Advanced Clinical Cell Processing Technologies for Adoptive T Cell Therapy

Adoptive transfer of primary (unmodified) or genetically engineered antigen-specific T cells has demonstrated astonishing clinical results in the treatment of infections and some malignancies. The definition of optimal targets and antigen receptors as well as the differentiation status of transferred T cells are emerging as crucial parameters for generating cell products with predictable efficacy and safety profiles. Our laboratory has demonstrated that defined subsets within the memory CD8⁺ T cell compartment fulfill all key characteristics of adult tissue stem cells and are essential for robust and long-term maintained responses upon adoptive transfer.

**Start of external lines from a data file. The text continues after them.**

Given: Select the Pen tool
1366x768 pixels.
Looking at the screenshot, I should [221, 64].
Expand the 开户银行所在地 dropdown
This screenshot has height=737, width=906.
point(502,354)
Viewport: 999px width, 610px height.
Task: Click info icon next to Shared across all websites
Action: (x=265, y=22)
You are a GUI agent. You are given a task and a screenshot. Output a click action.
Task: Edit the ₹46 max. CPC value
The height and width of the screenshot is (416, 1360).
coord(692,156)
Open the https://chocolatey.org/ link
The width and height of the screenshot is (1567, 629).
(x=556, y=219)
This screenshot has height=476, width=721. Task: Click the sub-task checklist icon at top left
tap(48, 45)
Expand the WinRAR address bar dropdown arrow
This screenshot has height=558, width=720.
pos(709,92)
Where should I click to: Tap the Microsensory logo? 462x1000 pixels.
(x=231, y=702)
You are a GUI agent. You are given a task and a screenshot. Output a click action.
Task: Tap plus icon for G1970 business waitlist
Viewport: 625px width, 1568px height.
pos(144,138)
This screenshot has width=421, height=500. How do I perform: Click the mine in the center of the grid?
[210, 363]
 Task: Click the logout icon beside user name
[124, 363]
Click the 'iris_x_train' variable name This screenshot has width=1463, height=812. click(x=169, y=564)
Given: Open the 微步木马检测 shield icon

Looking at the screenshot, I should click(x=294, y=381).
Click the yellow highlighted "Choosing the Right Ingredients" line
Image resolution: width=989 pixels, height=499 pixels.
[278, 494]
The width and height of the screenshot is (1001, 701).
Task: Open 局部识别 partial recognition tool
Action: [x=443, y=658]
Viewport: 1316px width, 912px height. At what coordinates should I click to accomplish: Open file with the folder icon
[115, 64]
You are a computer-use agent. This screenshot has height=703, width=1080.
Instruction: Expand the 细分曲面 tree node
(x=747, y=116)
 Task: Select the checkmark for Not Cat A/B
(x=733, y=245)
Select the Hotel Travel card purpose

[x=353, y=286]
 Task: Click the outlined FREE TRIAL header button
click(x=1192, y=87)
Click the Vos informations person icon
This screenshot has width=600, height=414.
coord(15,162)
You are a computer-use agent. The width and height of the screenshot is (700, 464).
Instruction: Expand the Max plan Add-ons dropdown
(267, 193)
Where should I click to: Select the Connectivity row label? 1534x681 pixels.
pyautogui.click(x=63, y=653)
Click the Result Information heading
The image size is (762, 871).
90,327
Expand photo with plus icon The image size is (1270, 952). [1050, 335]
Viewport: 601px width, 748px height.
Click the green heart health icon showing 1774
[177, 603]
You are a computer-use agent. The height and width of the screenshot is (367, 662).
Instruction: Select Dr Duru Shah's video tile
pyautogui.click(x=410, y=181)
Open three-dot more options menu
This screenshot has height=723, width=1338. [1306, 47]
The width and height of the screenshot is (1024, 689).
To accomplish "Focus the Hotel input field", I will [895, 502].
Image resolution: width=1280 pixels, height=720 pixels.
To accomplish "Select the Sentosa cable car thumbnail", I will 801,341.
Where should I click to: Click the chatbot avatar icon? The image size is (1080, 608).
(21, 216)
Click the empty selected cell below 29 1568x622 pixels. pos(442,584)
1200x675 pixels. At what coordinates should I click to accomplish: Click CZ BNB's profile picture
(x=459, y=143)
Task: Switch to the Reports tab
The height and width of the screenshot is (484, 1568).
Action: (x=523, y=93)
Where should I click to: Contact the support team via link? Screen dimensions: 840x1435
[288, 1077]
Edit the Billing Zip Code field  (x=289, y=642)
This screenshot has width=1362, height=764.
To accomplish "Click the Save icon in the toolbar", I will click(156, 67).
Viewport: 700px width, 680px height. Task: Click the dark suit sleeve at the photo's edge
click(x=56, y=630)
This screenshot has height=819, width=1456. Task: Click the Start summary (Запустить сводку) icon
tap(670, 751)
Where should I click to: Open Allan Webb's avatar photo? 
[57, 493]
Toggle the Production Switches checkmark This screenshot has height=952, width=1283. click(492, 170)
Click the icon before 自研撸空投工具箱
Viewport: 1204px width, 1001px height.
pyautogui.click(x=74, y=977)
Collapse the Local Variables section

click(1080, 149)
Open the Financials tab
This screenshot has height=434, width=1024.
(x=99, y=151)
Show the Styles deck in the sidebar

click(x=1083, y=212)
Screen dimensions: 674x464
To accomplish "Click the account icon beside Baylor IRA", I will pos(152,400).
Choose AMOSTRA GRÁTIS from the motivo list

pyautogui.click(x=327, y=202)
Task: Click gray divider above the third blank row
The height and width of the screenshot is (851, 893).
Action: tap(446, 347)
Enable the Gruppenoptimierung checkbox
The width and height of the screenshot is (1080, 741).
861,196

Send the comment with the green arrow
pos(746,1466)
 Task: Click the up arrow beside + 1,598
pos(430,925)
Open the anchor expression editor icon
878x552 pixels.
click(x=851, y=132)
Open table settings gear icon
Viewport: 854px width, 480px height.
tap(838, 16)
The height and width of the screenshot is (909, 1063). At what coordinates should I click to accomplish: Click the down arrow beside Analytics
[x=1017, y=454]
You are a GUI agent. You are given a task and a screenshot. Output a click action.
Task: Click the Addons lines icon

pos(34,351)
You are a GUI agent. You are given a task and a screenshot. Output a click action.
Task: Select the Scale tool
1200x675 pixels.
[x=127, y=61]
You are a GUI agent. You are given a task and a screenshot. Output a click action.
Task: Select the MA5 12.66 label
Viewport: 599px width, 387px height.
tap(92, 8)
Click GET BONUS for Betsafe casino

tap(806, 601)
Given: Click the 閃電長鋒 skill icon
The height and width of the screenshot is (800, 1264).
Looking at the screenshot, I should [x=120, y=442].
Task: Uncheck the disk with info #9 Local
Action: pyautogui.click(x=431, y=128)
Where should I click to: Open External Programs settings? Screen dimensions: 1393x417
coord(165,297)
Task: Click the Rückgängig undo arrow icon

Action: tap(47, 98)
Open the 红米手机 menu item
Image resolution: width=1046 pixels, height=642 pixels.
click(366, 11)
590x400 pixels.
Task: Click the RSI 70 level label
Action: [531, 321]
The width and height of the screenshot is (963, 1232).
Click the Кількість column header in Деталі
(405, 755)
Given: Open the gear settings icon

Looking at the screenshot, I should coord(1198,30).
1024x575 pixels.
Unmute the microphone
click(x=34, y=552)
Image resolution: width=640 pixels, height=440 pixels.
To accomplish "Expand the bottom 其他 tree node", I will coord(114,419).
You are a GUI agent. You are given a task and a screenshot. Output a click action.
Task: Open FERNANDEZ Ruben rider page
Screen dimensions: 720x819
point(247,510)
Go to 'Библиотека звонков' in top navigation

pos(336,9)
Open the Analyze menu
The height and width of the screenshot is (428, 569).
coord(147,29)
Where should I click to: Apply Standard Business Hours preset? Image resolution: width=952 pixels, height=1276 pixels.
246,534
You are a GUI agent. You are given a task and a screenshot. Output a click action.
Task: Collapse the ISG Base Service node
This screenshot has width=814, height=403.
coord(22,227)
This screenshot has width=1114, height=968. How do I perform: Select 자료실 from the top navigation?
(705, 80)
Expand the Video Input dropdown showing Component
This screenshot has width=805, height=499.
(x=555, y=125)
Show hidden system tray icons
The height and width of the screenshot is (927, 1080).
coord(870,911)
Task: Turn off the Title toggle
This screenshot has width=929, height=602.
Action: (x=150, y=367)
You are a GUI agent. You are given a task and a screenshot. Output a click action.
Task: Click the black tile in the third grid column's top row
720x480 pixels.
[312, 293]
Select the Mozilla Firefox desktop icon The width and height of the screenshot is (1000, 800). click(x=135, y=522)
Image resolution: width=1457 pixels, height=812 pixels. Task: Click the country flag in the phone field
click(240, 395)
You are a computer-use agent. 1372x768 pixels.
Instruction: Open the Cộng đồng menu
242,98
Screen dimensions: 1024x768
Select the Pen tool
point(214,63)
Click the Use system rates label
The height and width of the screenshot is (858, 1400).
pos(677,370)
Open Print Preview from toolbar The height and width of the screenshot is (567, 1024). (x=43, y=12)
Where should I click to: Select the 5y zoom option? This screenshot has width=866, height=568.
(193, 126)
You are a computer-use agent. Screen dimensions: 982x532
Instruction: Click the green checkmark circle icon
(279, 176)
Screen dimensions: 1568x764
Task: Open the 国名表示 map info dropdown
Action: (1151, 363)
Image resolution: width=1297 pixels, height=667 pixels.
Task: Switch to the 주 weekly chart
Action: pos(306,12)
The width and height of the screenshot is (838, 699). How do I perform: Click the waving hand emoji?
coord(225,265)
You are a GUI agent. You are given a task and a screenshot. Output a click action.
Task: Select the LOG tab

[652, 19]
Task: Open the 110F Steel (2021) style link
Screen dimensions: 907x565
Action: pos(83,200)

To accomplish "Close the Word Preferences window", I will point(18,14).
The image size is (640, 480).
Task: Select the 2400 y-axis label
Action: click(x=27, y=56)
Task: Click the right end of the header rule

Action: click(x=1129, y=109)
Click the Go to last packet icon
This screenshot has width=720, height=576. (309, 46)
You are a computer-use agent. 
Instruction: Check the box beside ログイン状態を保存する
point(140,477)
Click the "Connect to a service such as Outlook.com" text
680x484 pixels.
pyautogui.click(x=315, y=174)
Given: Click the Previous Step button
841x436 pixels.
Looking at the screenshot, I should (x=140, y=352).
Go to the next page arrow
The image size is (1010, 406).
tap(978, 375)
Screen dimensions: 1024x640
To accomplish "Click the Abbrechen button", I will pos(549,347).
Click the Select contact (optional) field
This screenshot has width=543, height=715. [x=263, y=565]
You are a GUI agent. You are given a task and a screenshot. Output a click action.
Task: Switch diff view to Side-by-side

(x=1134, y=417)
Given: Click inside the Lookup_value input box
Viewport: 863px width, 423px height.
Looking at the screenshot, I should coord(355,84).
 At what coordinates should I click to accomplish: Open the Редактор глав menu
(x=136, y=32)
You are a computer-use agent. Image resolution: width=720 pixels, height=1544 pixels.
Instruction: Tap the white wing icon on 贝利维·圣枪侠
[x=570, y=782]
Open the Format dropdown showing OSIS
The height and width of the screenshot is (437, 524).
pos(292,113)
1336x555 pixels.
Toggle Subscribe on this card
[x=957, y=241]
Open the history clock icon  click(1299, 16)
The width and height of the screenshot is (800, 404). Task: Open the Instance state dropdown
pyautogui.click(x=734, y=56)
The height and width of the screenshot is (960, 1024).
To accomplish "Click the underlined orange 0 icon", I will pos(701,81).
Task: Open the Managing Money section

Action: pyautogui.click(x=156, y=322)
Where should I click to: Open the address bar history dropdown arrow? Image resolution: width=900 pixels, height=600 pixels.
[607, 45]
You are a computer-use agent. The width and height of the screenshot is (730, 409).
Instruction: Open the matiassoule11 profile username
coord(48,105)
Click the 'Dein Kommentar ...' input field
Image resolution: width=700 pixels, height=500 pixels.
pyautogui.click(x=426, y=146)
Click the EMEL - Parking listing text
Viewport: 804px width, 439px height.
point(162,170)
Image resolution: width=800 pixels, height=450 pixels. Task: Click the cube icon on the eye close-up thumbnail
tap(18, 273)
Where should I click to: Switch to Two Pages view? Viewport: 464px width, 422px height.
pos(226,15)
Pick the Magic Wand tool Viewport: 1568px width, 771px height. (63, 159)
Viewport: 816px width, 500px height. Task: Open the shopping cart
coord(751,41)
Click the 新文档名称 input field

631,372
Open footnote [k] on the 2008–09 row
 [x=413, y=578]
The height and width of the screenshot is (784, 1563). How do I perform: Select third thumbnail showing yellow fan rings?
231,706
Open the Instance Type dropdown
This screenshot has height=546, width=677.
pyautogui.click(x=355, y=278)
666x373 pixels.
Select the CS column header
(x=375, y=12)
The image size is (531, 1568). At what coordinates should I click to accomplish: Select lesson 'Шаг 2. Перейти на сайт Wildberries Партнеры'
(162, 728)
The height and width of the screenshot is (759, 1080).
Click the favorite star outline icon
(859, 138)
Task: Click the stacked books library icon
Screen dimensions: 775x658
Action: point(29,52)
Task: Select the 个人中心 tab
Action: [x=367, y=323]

In experimental animal models we could show that even the transfer of a single memory stem T cell can be enough to reconstitute protective immunity, demonstrating the therapeutic power of distinct T cell subsets. In order to enrich defined T cell populations for clinical applications, we have developed clinical multi-parameter enrichment technologies, and transferred these to GMP-conform cell separation units. A first proof-of-concept clinical trial (treatment of CMV infection in patients upon allogeneic hematopoetic stem cell transplantation with donor-derived antigen-specific T cells) has just been finished and confirmed that therapeutic adoptive transfer of low numbers of highly purified antigen-specific T cells (without any further in vitro culture) is clinically safe and confers specific immunity to infection.

Infusing a T cell product containing memory stem cells can be highly effective therapeutically, but might also bear some risk of toxicity. Therefore, safeguards that allow selective depletion of transferred cells in the case of un-tolerable side effects may be needed. In this context, we explored the capacity of a truncated version of Epidermal Growth Factor Receptor (EGFRt) co-expressed with adoptively transferred T cells. EGFRt is functionally inert, as it cannot bind EGFR-ligands and lacks signaling components, and is non-immunogenic. However, it still binds to Cetuximab, an EGFR-specific antibody already used for clinical applications. We can show in a pre-clinical animal models that EGFRt-expressing engineered T cells can be effectively depleted via Cetuximab treatment in vivo. For example, B cell aplasia (lack of B lymphocytes), which is a common long-lasting side effect of CD19 CAR-T cell treatment, can be reverted by antibody-mediated in vivo depletion.